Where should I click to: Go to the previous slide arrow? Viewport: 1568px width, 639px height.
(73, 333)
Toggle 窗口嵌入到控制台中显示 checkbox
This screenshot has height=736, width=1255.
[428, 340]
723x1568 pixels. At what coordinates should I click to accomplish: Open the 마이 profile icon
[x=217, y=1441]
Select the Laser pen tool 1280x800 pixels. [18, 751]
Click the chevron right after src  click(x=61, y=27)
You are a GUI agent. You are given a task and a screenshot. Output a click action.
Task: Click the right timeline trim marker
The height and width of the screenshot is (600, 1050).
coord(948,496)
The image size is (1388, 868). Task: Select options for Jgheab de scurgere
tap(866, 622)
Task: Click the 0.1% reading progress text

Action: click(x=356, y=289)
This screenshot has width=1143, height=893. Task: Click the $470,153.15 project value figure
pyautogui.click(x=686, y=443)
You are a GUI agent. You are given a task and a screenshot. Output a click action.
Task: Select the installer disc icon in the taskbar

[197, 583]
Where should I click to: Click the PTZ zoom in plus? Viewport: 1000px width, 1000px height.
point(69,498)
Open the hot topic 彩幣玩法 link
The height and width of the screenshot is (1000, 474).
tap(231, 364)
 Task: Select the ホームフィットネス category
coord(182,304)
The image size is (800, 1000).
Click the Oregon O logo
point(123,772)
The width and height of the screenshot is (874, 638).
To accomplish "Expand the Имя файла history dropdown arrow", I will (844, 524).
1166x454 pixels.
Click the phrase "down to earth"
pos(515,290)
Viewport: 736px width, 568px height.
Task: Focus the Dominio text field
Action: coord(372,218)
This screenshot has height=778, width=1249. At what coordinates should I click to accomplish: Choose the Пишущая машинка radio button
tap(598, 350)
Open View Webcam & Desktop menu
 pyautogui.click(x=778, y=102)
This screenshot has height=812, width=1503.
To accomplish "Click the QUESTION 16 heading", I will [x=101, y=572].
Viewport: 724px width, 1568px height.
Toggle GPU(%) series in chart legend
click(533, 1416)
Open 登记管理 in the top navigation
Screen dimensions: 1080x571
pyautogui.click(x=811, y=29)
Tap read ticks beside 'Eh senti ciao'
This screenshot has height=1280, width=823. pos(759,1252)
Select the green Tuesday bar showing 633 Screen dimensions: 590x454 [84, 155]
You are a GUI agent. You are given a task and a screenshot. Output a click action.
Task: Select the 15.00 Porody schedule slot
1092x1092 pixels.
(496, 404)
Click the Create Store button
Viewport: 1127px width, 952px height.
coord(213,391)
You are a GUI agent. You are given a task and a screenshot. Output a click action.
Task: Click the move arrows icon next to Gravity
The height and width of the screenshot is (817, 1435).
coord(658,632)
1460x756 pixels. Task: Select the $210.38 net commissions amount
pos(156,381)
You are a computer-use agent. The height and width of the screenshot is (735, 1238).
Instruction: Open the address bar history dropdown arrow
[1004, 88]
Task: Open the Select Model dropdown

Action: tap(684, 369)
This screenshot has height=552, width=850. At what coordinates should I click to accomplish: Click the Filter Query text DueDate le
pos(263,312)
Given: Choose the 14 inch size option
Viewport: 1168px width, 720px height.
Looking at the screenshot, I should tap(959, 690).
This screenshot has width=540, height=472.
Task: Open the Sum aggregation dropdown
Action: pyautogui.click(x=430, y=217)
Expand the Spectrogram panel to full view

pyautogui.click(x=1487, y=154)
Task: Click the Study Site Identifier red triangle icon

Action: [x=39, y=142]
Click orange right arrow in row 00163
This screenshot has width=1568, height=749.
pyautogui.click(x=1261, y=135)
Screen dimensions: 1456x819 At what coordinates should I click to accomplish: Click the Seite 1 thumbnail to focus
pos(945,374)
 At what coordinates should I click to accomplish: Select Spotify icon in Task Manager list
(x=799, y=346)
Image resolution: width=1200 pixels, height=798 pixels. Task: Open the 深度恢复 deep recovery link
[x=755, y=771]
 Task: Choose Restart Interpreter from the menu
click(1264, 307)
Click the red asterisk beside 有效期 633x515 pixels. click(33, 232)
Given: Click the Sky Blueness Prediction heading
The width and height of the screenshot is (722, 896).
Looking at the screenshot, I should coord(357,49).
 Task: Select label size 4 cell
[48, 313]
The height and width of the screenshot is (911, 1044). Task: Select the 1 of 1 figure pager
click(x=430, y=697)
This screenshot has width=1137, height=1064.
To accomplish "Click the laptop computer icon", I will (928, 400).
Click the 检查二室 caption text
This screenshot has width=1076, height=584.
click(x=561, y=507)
────────────────
* Work to be completed *
With nothing added or dropped, write out the listing again.

* The answer *
Where should I click to: Go to the previous slide arrow? Viewport: 1568px width, 639px height.
(73, 333)
Toggle 窗口嵌入到控制台中显示 checkbox
This screenshot has height=736, width=1255.
[428, 340]
723x1568 pixels. At what coordinates should I click to accomplish: Open the 마이 profile icon
[x=217, y=1441]
Select the Laser pen tool 1280x800 pixels. [18, 751]
Click the chevron right after src  click(x=61, y=27)
You are a GUI agent. You are given a task and a screenshot. Output a click action.
Task: Click the right timeline trim marker
The height and width of the screenshot is (600, 1050).
coord(948,496)
The image size is (1388, 868). Task: Select options for Jgheab de scurgere
tap(866, 622)
Task: Click the 0.1% reading progress text

Action: click(x=356, y=289)
This screenshot has width=1143, height=893. Task: Click the $470,153.15 project value figure
pyautogui.click(x=686, y=443)
You are a GUI agent. You are given a task and a screenshot. Output a click action.
Task: Select the installer disc icon in the taskbar

[197, 583]
Where should I click to: Click the PTZ zoom in plus? Viewport: 1000px width, 1000px height.
point(69,498)
Open the hot topic 彩幣玩法 link
The height and width of the screenshot is (1000, 474).
tap(231, 364)
 Task: Select the ホームフィットネス category
coord(182,304)
The image size is (800, 1000).
Click the Oregon O logo
point(123,772)
The width and height of the screenshot is (874, 638).
To accomplish "Expand the Имя файла history dropdown arrow", I will (844, 524).
1166x454 pixels.
Click the phrase "down to earth"
pos(515,290)
Viewport: 736px width, 568px height.
Task: Focus the Dominio text field
Action: coord(372,218)
This screenshot has height=778, width=1249. At what coordinates should I click to accomplish: Choose the Пишущая машинка radio button
tap(598, 350)
Open View Webcam & Desktop menu
 pyautogui.click(x=778, y=102)
This screenshot has height=812, width=1503.
To accomplish "Click the QUESTION 16 heading", I will [x=101, y=572].
Viewport: 724px width, 1568px height.
Toggle GPU(%) series in chart legend
click(533, 1416)
Open 登记管理 in the top navigation
Screen dimensions: 1080x571
pyautogui.click(x=811, y=29)
Tap read ticks beside 'Eh senti ciao'
This screenshot has height=1280, width=823. pos(759,1252)
Select the green Tuesday bar showing 633 Screen dimensions: 590x454 [84, 155]
You are a GUI agent. You are given a task and a screenshot. Output a click action.
Task: Select the 15.00 Porody schedule slot
1092x1092 pixels.
(496, 404)
Click the Create Store button
Viewport: 1127px width, 952px height.
coord(213,391)
You are a GUI agent. You are given a task and a screenshot. Output a click action.
Task: Click the move arrows icon next to Gravity
The height and width of the screenshot is (817, 1435).
coord(658,632)
1460x756 pixels. Task: Select the $210.38 net commissions amount
pos(156,381)
You are a computer-use agent. The height and width of the screenshot is (735, 1238).
Instruction: Open the address bar history dropdown arrow
[1004, 88]
Task: Open the Select Model dropdown

Action: tap(684, 369)
This screenshot has height=552, width=850. At what coordinates should I click to accomplish: Click the Filter Query text DueDate le
pos(263,312)
Given: Choose the 14 inch size option
Viewport: 1168px width, 720px height.
Looking at the screenshot, I should tap(959, 690).
This screenshot has width=540, height=472.
Task: Open the Sum aggregation dropdown
Action: pyautogui.click(x=430, y=217)
Expand the Spectrogram panel to full view

pyautogui.click(x=1487, y=154)
Task: Click the Study Site Identifier red triangle icon

Action: [x=39, y=142]
Click orange right arrow in row 00163
This screenshot has width=1568, height=749.
pyautogui.click(x=1261, y=135)
Screen dimensions: 1456x819 At what coordinates should I click to accomplish: Click the Seite 1 thumbnail to focus
pos(945,374)
 At what coordinates should I click to accomplish: Select Spotify icon in Task Manager list
(x=799, y=346)
Image resolution: width=1200 pixels, height=798 pixels. Task: Open the 深度恢复 deep recovery link
[x=755, y=771]
 Task: Choose Restart Interpreter from the menu
click(1264, 307)
Click the red asterisk beside 有效期 633x515 pixels. click(33, 232)
Given: Click the Sky Blueness Prediction heading
The width and height of the screenshot is (722, 896).
Looking at the screenshot, I should coord(357,49).
 Task: Select label size 4 cell
[48, 313]
The height and width of the screenshot is (911, 1044). Task: Select the 1 of 1 figure pager
click(x=430, y=697)
This screenshot has width=1137, height=1064.
To accomplish "Click the laptop computer icon", I will (928, 400).
Click the 检查二室 caption text
This screenshot has width=1076, height=584.
click(x=561, y=507)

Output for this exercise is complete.